Tasks for this exercise:
1 – Reproduce a passage from the article about the EAT miniseries, beginning at the words "EAT is part" and stopping after the words "National Geographic Channel.".
2 – For each statement, answer yes or no according to the article about the EAT miniseries and quote the words that settle it: (a) the miniseries runs six hours; (b) producers drew on interviews with more than 100 names in the food world; (c) the larger food initiative was launched in May.

*** Document section Section Begins ***

National Geographic's 'EAT: The Story of Food,' tackles food's impact on human evolution

Food is a common denominator in society that tells a story about human evolution.

Food is a common denominator in society that tells a story about human evolution.  (National Geographic Channels)

While many television channels have been churned out endless hours of programming about food obsessions and observations, the National Geographic Channel has yet to tackle the subject--until now.

EAT: The Story of Food, a six-hour documentary miniseries debuting Nov. 21, takes on the enormous role of food on human evolution and how it shapes our society. 

“It wasn’t an easy job,” says Pam Caragol Wells, the project's executive producer, during Monday’s premier at the National Geographic Society in Washington, D.C.  

Hosting a star-studded panel that included Chef Jose Andres and Anna Boiardi – great-niece of Hector Boiardi, aka ChefBoyardee-- Wells says they struggled with how to fit all the pieces together.

“Ultimately we let our experts tell the story,” she says.  

Producers culled through hours of taped interviews with nearly 70 prominent names in the food world, including celebrity chefs Rachael Ray and Nigella Lawson, and writers Ruth Reichl and Michael Pollan.

The result is an entertaining, often humorous series presented in six parts: “Food Revolutionaries (culinary pioneers),“Carnivores," (meats), "Sugar Rushes" (sweets), "Hooked on Seafood" (seafood), "Guilty Pleasures" (processed foods) and "Baked & Buzzed (grains).   

The show’s promo features close-ups of food celebrities such as “Top Chef” host Padma Lakshmi diving into delicious-looking delicacies and a hilarious quip from “Iron Chef” personality Simon Majumdar who says he prefers cooking videos to porn any day.

There are numerous intriguing historical facts to chew on in the series, such as how Chef Boyardee’s success came along with the advent of canning in the run up to World War II and the history of Spam.

In typical Nat Geo style, the show also deals with sticky issues such as the debate over genetically modified foods and the challenge of feeding a hungry world, as well as the science behind how the physical makeup of a human being evolved as a result of our culinary habits.

EAT is part of a larger National Geographic Society food initiative launched in May that includes a month-long series in the magazine, and an exhibit at the National Geographic Museum in Washington, D.C.

"EAT: The Story of Food," a new six-hour documentary miniseries debuts Friday (Nov. 21) at 9 p.m. on the National Geographic Channel.

*** Document section Section Ends ***
*** Supplied information Section Begins ***

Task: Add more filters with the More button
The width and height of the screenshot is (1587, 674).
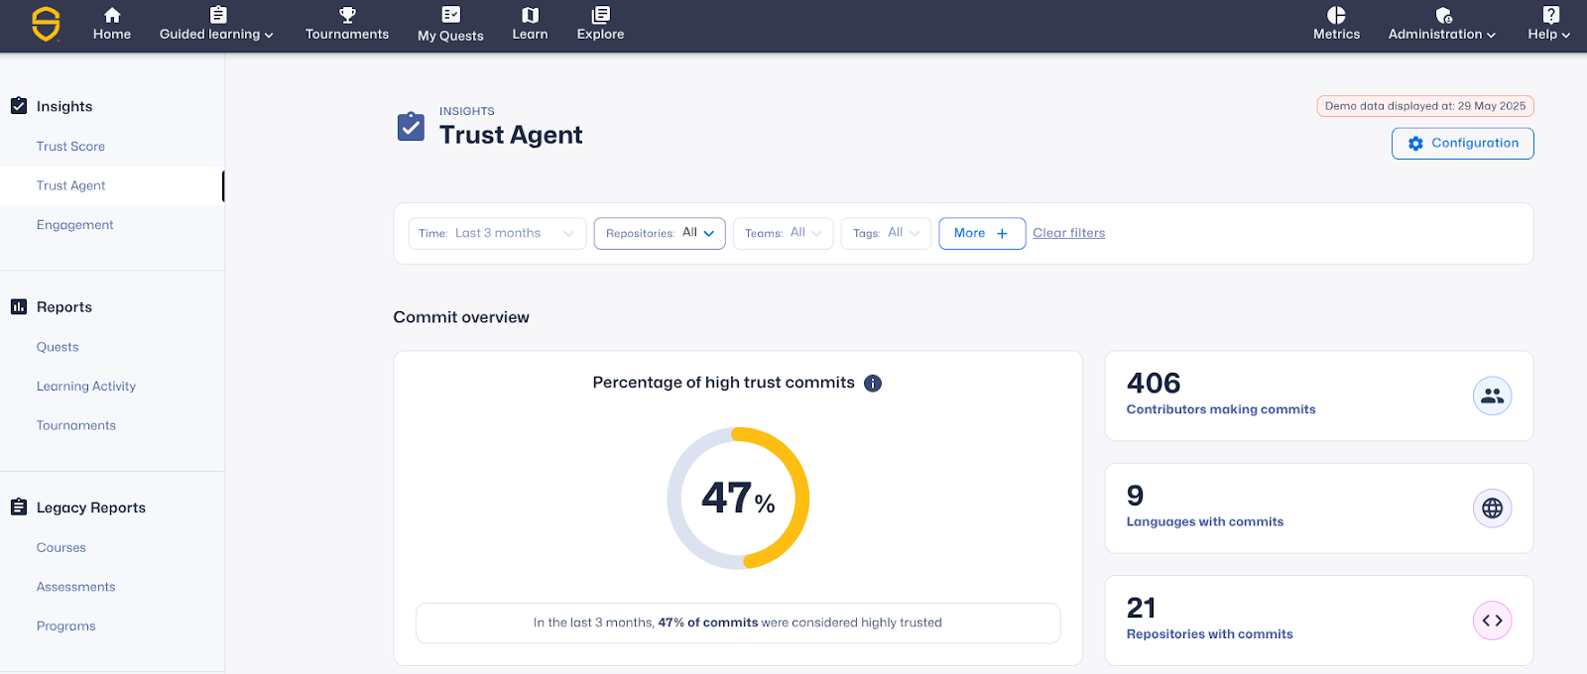Action: coord(981,234)
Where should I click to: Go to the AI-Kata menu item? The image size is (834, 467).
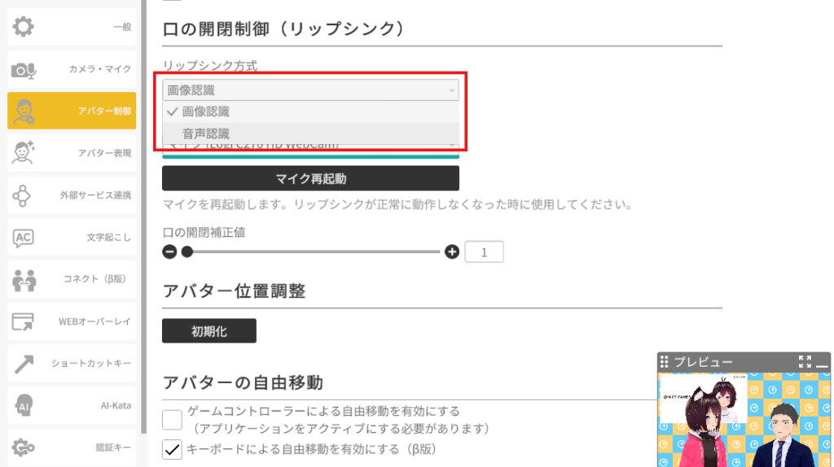coord(72,405)
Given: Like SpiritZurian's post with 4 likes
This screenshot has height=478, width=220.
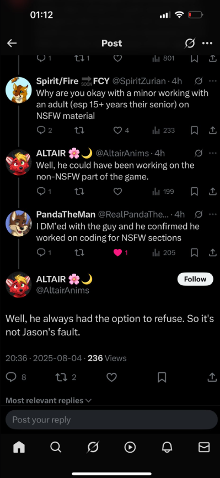Looking at the screenshot, I should pyautogui.click(x=118, y=131).
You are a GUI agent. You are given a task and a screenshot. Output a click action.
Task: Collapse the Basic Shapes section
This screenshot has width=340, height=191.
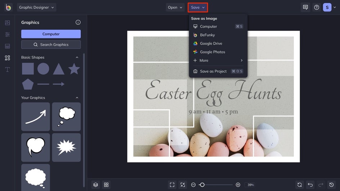pos(77,58)
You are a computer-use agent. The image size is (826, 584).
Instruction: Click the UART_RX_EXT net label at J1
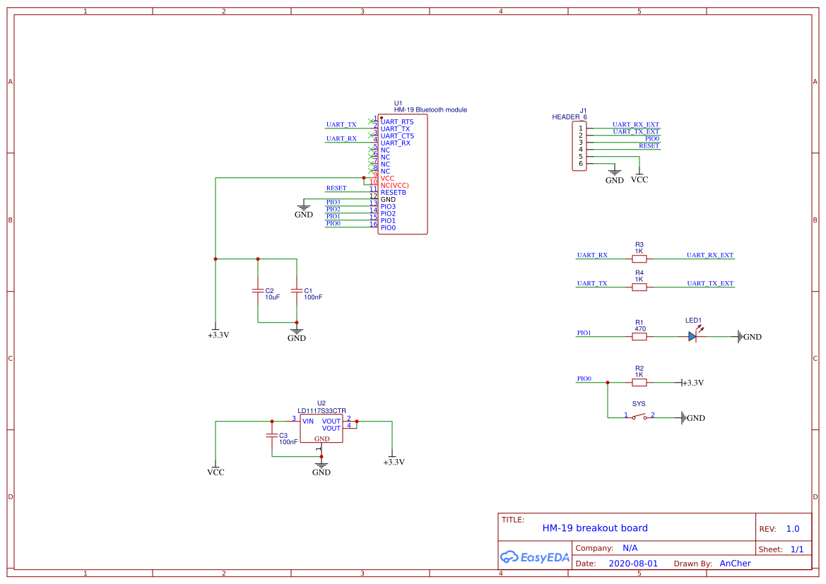tap(635, 125)
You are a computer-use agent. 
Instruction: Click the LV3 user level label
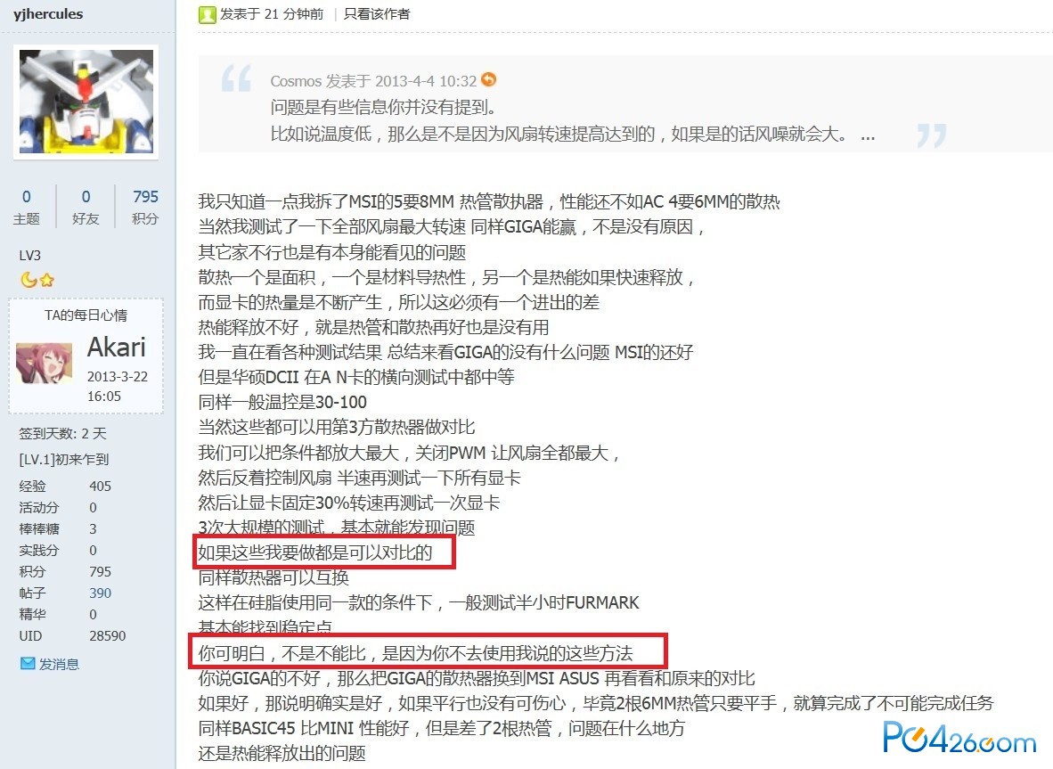pyautogui.click(x=29, y=255)
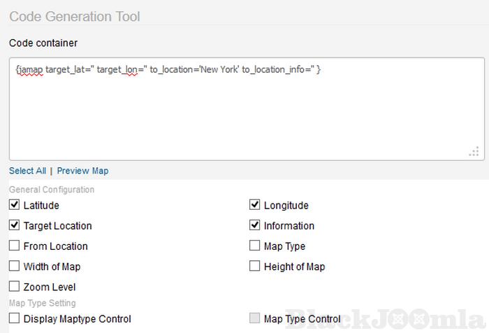
Task: Click the Select All link
Action: (27, 171)
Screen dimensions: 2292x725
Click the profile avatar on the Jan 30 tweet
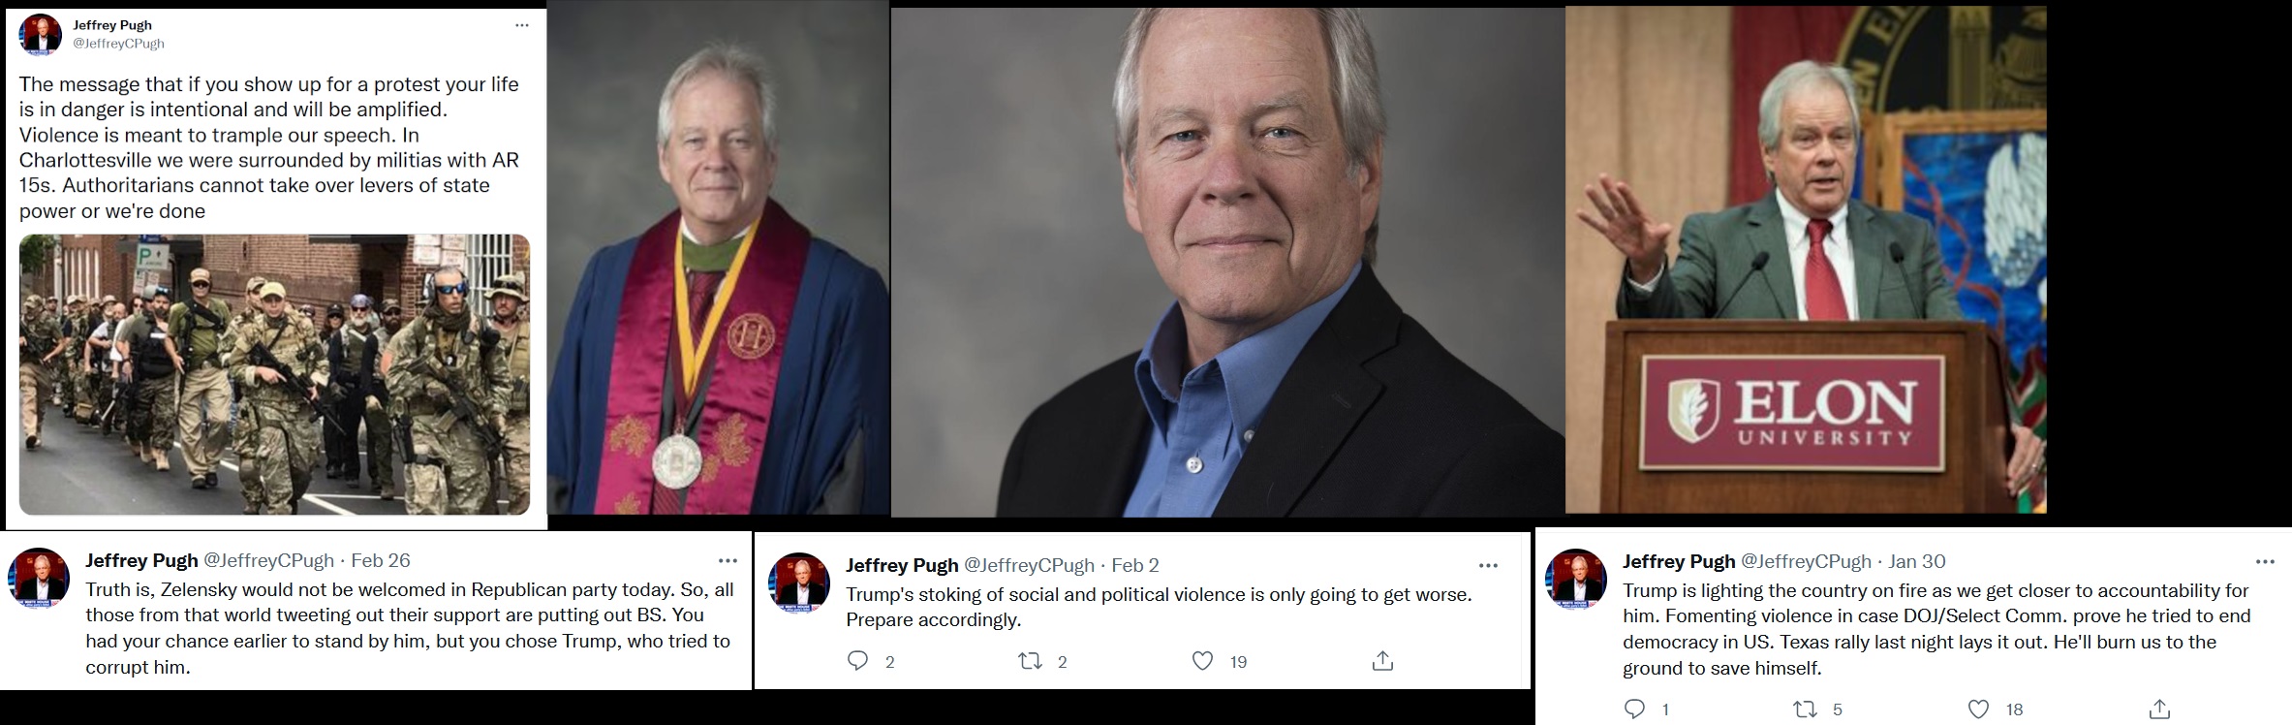[x=1575, y=580]
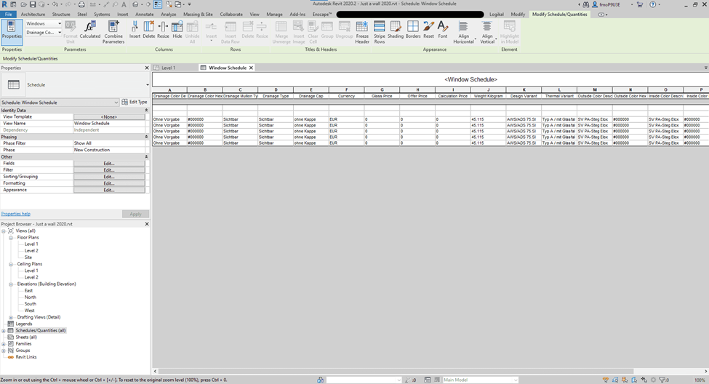Click the View Name input field
The height and width of the screenshot is (384, 709).
coord(109,124)
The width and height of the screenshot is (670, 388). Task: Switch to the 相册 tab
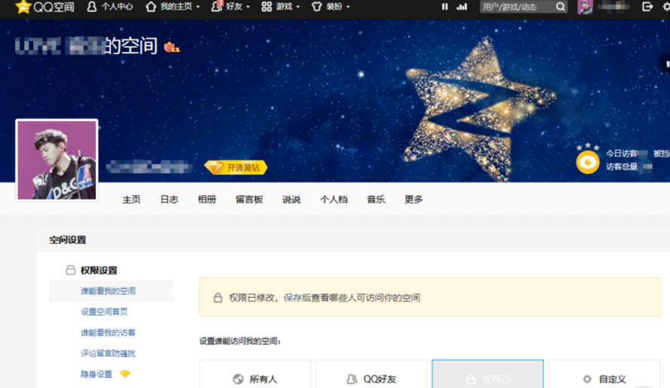207,200
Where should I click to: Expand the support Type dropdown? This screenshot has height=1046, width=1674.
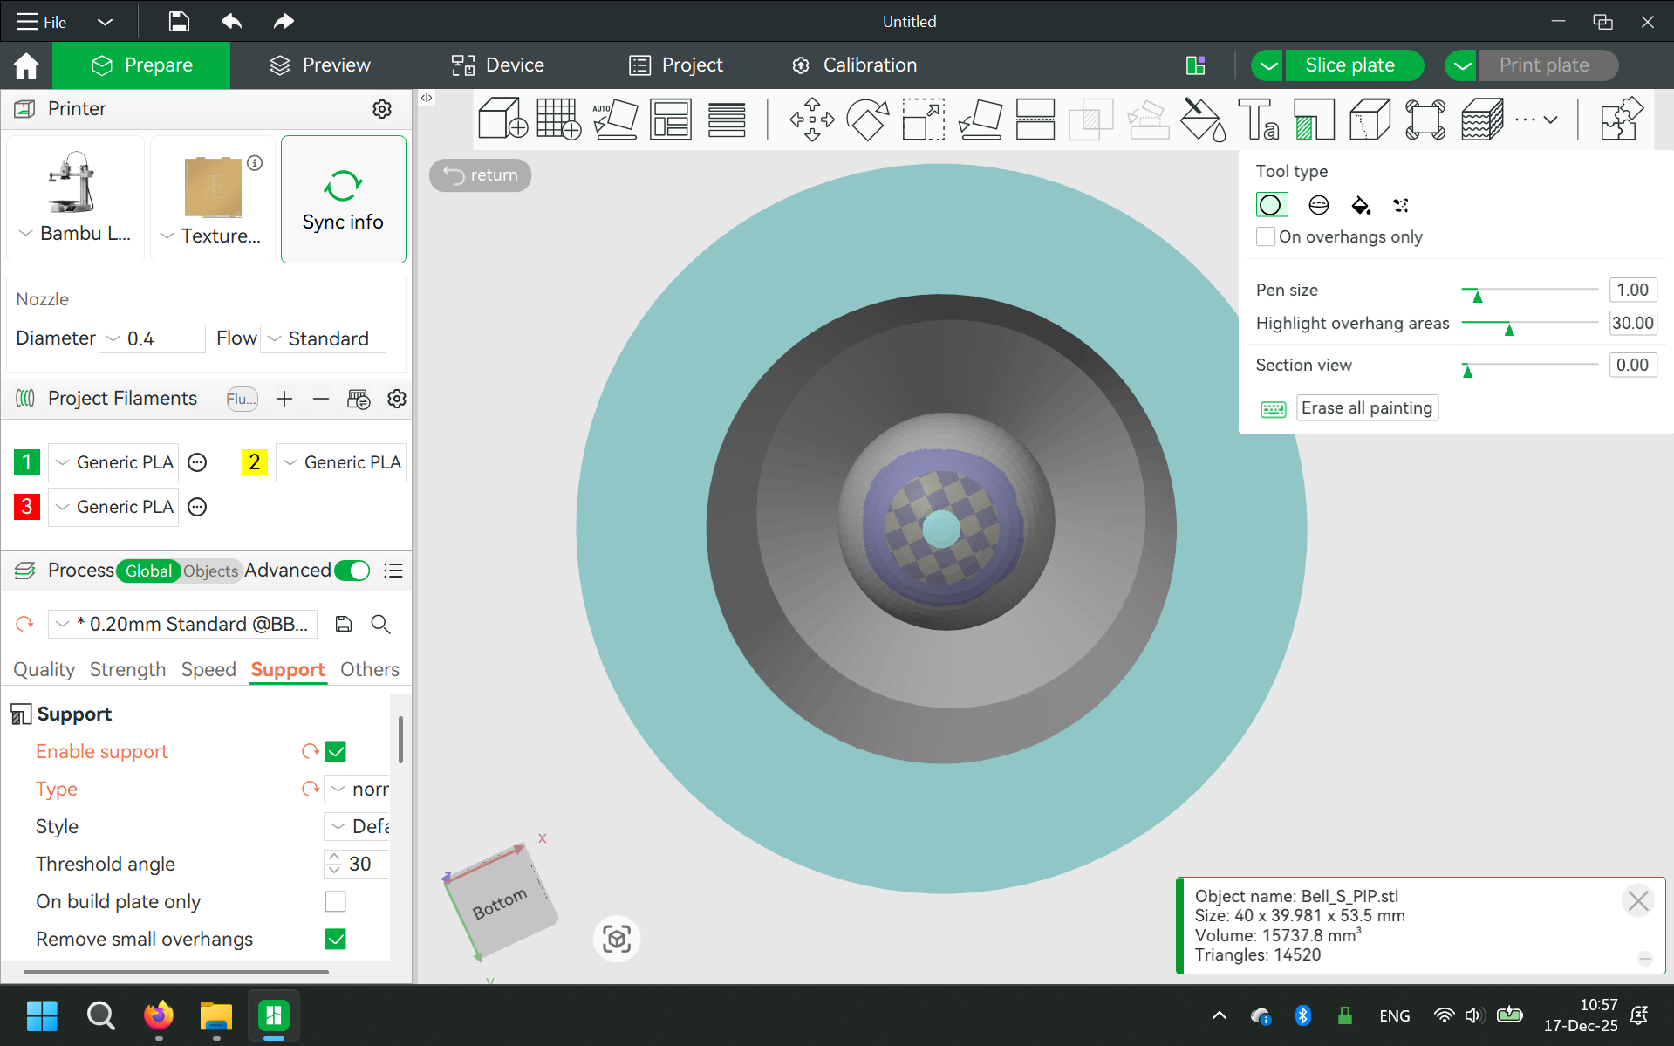pyautogui.click(x=358, y=789)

*** Supplied information Section Ends ***

Responses:
1 –
EAT is part of a larger National Geographic Society food initiative launched in May that includes a month-long series in the magazine, and an exhibit at the National Geographic Museum in Washington, D.C.

"EAT: The Story of Food," a new six-hour documentary miniseries debuts Friday (Nov. 21) at 9 p.m. on the National Geographic Channel.

2 –
(a) Yes: "a six-hour documentary miniseries debuting Nov. 21"
(b) No: "nearly 70 prominent names in the food world"
(c) Yes: "a larger National Geographic Society food initiative launched in May"